Treatment of Peripartum Cardiomyopathy
Treat peripartum cardiomyopathy aggressively with oxygen, diuretics, and vasodilators in the acute phase, followed by standard heart failure medications postpartum, with special attention to medication safety during pregnancy and the high-risk postpartum period. 1
Acute Management
Immediate stabilization is critical when pulmonary edema or hypoxemia are present 1:
- Oxygen therapy should target arterial oxygen saturation ≥95%, using non-invasive ventilation with PEEP 5-7.5 cmH2O if needed 1
- Intravenous furosemide 20-40 mg IV bolus for congestion and volume overload 1
- Intravenous nitroglycerin 10-20 up to 200 μg/min for patients with systolic blood pressure >110 mmHg (use cautiously if SBP 90-110 mmHg) 1
- Inotropic agents (dobutamine or levosimendan) for signs of hypoperfusion or persistent congestion despite vasodilators and diuretics 1
Mechanical circulatory support should be considered if the patient remains dependent on inotropes or intra-aortic balloon pump despite optimal medical therapy 1. LVAD may serve as a bridge to recovery or transplantation, particularly since PPCM has a higher recovery rate than other forms of dilated cardiomyopathy 1. Cardiac transplantation should be considered if weaning from mechanical support is unsuccessful 1.
Medication Management During Pregnancy
Critical medication restrictions apply during pregnancy 1:
- ACE inhibitors and ARBs are absolutely contraindicated due to fetal toxicity 1
- Hydralazine and long-acting nitrates can be used safely as alternatives for afterload reduction 1
- Beta-blockers (preferably β1-selective) can be used safely during pregnancy 1
- Anticoagulation should be strongly considered due to the pro-thrombotic nature of PPCM 1
Postpartum Medication Management
Standard heart failure medications per current guidelines should be initiated postpartum 1:
- ACE inhibitors (captopril, enalapril, and quinapril) have been adequately tested and can be used in breastfeeding women if needed 1
- Bromocriptine may be considered postpartum to enhance cardiac function recovery, but must be accompanied by prophylactic anticoagulation 1
- Continue anticoagulation given the persistent thrombotic risk 1, 2
Labor and Delivery Management
For stable patients with well-controlled cardiac condition, spontaneous vaginal birth is preferable 1. However, planned cesarean section is preferred for critically ill women requiring inotropic therapy or mechanical support 1.

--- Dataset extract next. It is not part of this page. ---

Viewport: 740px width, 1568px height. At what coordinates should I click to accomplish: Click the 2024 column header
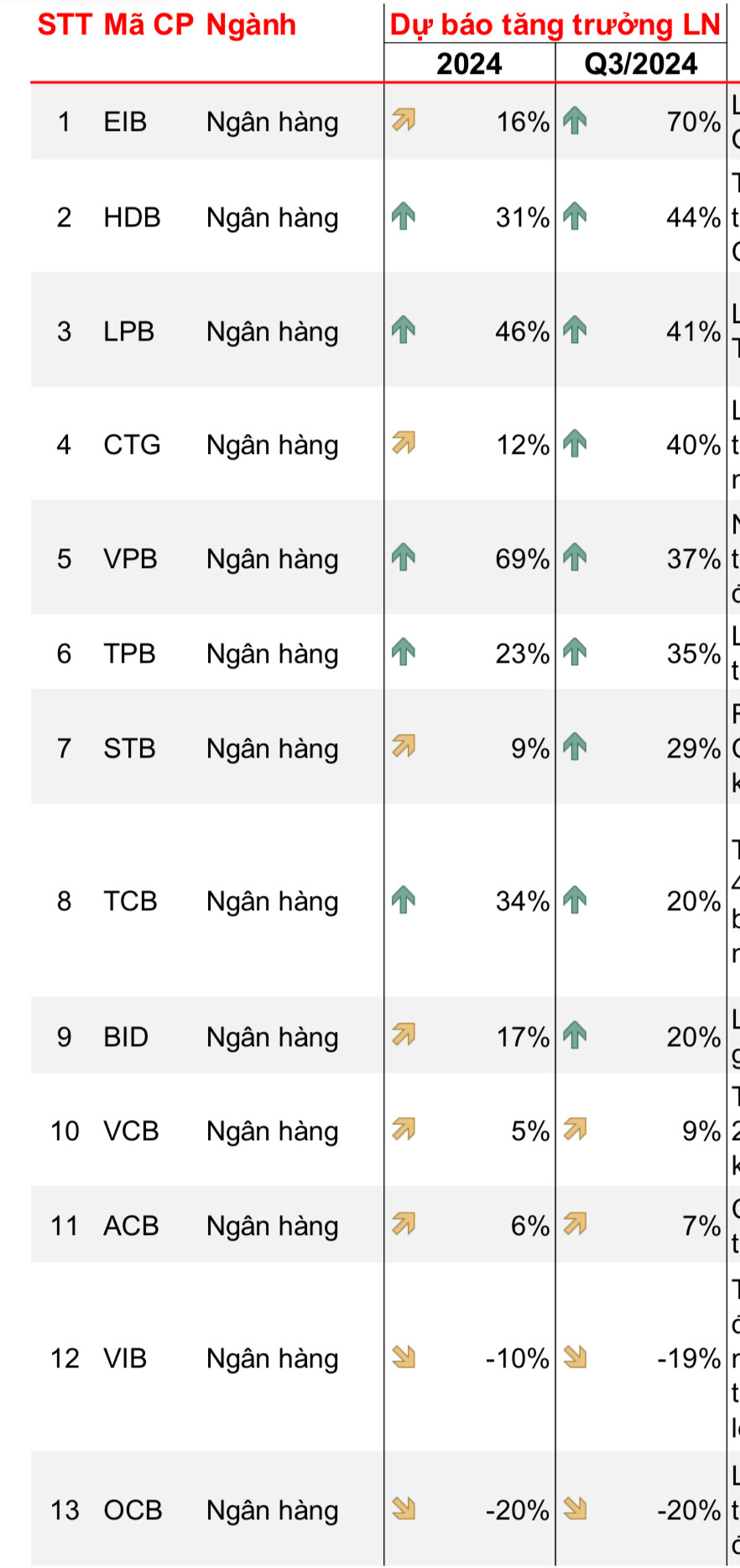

Labor should be conducted in a high-care area with experience managing cardiac disease in pregnancy 1:
- Continuous invasive hemodynamic monitoring and urinary catheter drainage are recommended 1
- Epidural analgesia is preferred during labor as it stabilizes cardiac output 1
- Avoid prolonged bearing down efforts; consider low forceps or vacuum-assisted delivery to shorten the second stage 1
- Ergometrine is contraindicated; use single dose of intramuscular oxytocin for third stage management 1
- Consider a single IV dose of furosemide after delivery to manage auto-transfusion of blood 1
Critical Postpartum Period
Close monitoring is essential as most pregnancy-related deaths occur in the first 4 weeks postpartum 1. This high-risk window requires intensive surveillance even in patients who appear stable at delivery.
Long-term Counseling
Careful family planning counseling is critical as the risk of recurrence in subsequent pregnancies is high, especially if LV function has not fully recovered 1, 2. Approximately 30-50% of patients recover without complications, with baseline LV systolic function returning to normal 2. However, mortality rates can reach 5-32%, making this a serious condition requiring long-term cardiac follow-up 3.